For the fourth time this week, New Zealand’s trading exchange has been halted due to distributed denial of service (DDoS) attacks.

The attacks appear to have hit New Zealand’s largest telecommunications network provider, Spark, where a volumetric DDoS attack came from offshore.

The NZX is understood to have now moved its domain nzx.com to multinational content delivery network, Akamai Technologies. The website for the bourse (a market organized for the purpose of buying and selling) is still serviced by a content delivery network run by Red Shield in Wellington.

The attack effectively downed system and network connectivity by saturating the network with significant volumes of internet traffic, halting the network for several hours each time and stopping NZX trading lines along with it.

Photo credit: NZX, Supplied

Along with limiting trading, it’s a timely reminder for organisations to protect themselves.

A DDoS attack involves unsolicited control to a network of online machines. It happens when the attacker inundates the organisation’s site with traffic from multiple sources, with the impact of overwhelming the web server forcing it to either crash or be shut down.

While neither NZX nor Spark have commented on the source or location of the hackers, experts are saying the cyber attacks were highly motivated and serious.

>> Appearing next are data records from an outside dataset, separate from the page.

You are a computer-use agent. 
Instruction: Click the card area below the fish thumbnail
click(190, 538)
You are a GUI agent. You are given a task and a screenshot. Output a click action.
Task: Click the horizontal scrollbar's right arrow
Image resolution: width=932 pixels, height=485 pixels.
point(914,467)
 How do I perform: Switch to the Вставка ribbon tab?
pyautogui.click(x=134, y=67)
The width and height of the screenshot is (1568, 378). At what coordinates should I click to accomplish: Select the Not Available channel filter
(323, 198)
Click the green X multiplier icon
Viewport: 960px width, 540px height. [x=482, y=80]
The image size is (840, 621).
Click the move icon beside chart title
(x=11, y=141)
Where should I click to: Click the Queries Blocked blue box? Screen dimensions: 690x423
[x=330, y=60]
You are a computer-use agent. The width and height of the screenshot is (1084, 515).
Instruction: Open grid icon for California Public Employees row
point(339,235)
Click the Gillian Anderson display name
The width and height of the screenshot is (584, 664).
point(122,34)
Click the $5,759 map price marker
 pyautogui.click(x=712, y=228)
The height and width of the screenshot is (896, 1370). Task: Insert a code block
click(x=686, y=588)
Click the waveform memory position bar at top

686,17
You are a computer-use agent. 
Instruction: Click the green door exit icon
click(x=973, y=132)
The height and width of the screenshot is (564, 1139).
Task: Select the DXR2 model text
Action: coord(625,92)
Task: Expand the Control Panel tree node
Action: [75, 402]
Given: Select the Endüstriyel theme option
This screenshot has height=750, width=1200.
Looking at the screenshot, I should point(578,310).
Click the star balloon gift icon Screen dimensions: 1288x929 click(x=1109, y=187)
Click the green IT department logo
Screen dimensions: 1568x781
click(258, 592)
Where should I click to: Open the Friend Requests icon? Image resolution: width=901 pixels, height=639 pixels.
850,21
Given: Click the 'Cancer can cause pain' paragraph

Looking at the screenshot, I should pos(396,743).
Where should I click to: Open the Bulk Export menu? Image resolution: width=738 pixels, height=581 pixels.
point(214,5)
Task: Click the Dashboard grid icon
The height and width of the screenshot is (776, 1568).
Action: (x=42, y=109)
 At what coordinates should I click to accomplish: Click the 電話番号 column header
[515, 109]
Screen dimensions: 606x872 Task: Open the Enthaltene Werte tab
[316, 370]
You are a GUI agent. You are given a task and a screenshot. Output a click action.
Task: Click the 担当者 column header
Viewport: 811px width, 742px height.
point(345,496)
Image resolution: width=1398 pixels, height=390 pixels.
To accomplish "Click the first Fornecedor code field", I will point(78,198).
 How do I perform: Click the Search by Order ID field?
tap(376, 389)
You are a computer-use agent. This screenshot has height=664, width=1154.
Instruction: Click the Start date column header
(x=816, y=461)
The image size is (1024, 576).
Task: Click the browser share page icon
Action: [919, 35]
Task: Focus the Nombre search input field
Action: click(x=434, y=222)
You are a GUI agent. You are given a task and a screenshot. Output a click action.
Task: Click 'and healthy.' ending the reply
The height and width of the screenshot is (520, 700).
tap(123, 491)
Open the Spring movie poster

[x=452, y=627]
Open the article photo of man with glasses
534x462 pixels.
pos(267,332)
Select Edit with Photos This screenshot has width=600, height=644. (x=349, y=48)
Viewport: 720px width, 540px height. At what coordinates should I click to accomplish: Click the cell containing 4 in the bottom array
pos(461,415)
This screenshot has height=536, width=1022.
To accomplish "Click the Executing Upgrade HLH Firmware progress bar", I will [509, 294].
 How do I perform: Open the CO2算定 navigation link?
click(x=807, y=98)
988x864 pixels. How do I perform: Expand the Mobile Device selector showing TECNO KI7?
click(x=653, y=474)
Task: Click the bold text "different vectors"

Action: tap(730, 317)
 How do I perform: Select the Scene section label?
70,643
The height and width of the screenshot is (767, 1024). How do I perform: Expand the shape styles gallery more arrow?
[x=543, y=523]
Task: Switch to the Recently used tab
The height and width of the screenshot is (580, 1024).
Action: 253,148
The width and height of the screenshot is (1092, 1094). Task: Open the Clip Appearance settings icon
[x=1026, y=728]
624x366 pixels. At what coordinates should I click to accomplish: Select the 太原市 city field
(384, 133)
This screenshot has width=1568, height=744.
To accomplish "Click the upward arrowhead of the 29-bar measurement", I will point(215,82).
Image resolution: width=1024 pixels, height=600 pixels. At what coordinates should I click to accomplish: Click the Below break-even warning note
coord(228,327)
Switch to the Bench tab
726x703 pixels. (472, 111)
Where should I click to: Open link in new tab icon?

JMI Wealth director Andrew Kelleher told Mike Hosking on Newstalk ZB that the cyber attack was clearly a “very motivated and very serious act”.

Speaking with Radio New Zealand, Auckland University of Technology Professor Dave Parry said the NZX attacks were likely conducted by a “mafia type” gang of hackers.

“It [the DDoS attack] indicates whoever’s doing the attacking is probably significantly skilled. These are quite sophisticated gangs and thinking along the lines of mafia type people is about right really, you’re not really able to do this on a shoestring,” he said.

Parry has also warned that DDoS attacks may be more common, as hackers seek to take advantage of vulnerable current circumstances while the world is not looking.

“Unfortunately the skills and software to do this are widely available and the disruption of COVID and people working from home all over the world potentially with lower security on their computers means that these attacks are easier than usual.”

DDoS attacks are targeted more toward businesses or organisations than they are individuals.

For business, the major implication is that online services or support may not work until the attack is over, which can harm reputations and bear financial consequences for both companies and customers.

If they do hit individuals, the cause is usually financially or politically motivated. In 2016, the blog of American investigative journalist and cybersecurity expert, Brian Krebs, was attacked, taking hostage an excess of 620 Gbps – at the time the largest attack ever seen. The source of the attack was a new type of malware: the Mirai botnet that has since gone on to be used to exploit holes in IoT devices, such as IP cameras, home routers and video players, via remote operation.

UMBRELLAR’S TIPS FOR MITIGATING DDOS ATTACKS

Throughout 2020, Umbrellar experienced on average 1 DDoS attack per week against its infrastructure and hosted customer platforms.

Umbrellar’s Technology Solution Architect, David Garrett, explains, “Volumetric attacks look to saturate and use up all available bandwidth, preventing legitimate traffic from reaching your website or service.”

The vast majority of DDoS attacks are successfully mitigated automatically by Umbrellar’s upstream internet provider or protected by established protection methods:

• Use a Web Application Firewall to filter legitimate requests to the back-end web server.
• Use an internet provider who offers DDoS mitigation capability.
• Host your public facing websites using DDoS protected internet connectivity.
• Use a CDN or caching service to filter incoming traffic.
• Host your public facing websites on the public cloud, which has the bandwidth and infrastructure to handle DDoS traffic volumes.
• Design your infrastructure to scale up with increased load and compute capacity.
• Ensure your websites, servers and infrastructure are properly patched, configured and secured so that they can’t be used to participate in DDoS attacks against others.